Their affair begins innocuously enough, but becomes increasingly fraught as war disrupts the routines of life. Together they exit west, passing through doors to other worlds. First they land in Mykonos, then London, and finally outside San Fransisco. Nadia and Saeed are forever linked, but where she becomes liberated, he succumbs to his nostalgia. The relationship is doomed to failure, but not out of malice. Nadia and Saeed cling to each other, first out of affection and then out of familiarity. Indeed, the shared trauma of dislocation extends an affair that could have ended as unremarkably as it started simply because people change.
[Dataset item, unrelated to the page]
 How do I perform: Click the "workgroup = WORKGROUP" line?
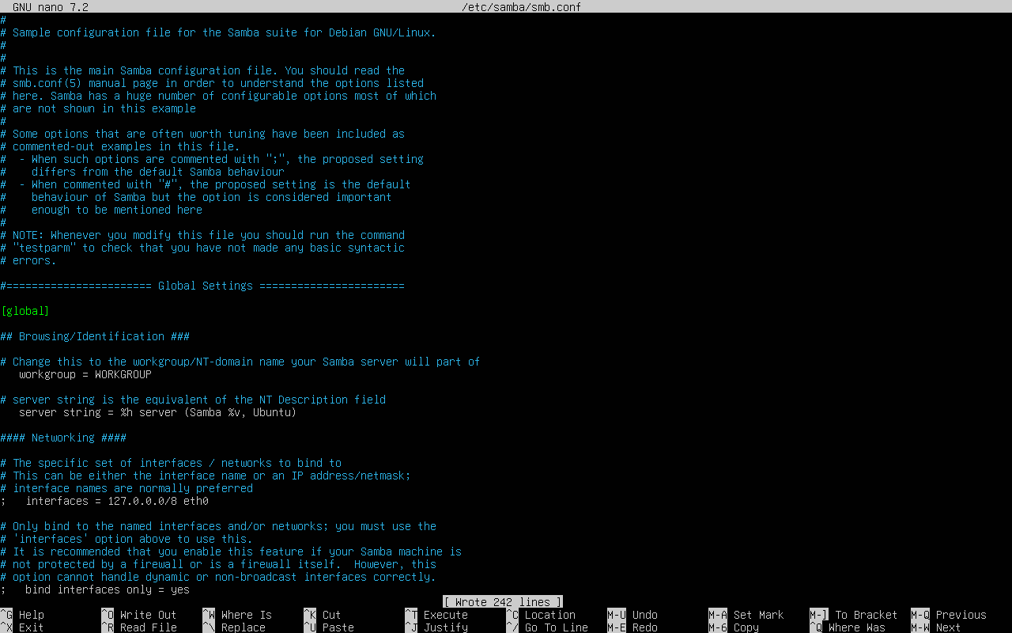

Exit West is a beautiful and tender emigration story. Hamid does not name Nadia and Saeed’s home city, but it is a Pakistani setting that could also be a composite of Damascus, Aleppo, and Homs, all deeply torn by the Syrian Civil War that began in 2011. When the war closes the world open to people online and by phone collapses into the immediate concerns of survival, and the opportunities for sensuality, through sex and drugs and other forms of pleasure, disappear. Gone is the world that allowed Saeed’s parents to lead satisfying and well-rounded lives in the city and in their own home. The young lovers cling to each other to preserve what they can, remembering what might have been through their bodies.

Escape comes at a price and each time they they enter lands of plenty, it is with nothing to their names. Hamid’s focus in Exit West is the consequences of each move on Nadia and Saeed, and how they experience the world. News of hatred and war and political actions are dim observations rather than the central issue because that is how the protagonists experience these things. The result is a sad and sympathetic story of two people trying to find their way in the world.
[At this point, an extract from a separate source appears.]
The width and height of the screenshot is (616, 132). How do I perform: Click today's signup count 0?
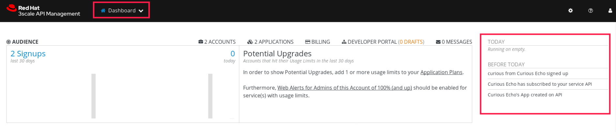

Violence is omnipresent, surrounding and affecting Nadia and Saeed, but only directly touching them once. Each chapter of the main narrative is further divided by interludes that give a glimpse of someone and somewhere else. Doors and windows feature also prominently in these passages and serve to reinforce the transience and fragility of life.

Exit West is a story of loss and dislocation, remembering and forgetting, but it is also fundamentally optimistic. This emerges in the story’s conclusion (which I will not go into here), but also in the way in which the protagonists look at the world. Both Nadia and Saeed are looking for a better life, first in their intimate relationships and employment, but later in terms of safety and security. These ambitions drive them. They resist the temptation to turn bitter at the violence and hatred that they encounter, instead choosing to embrace the kindness and generosity of people they meet.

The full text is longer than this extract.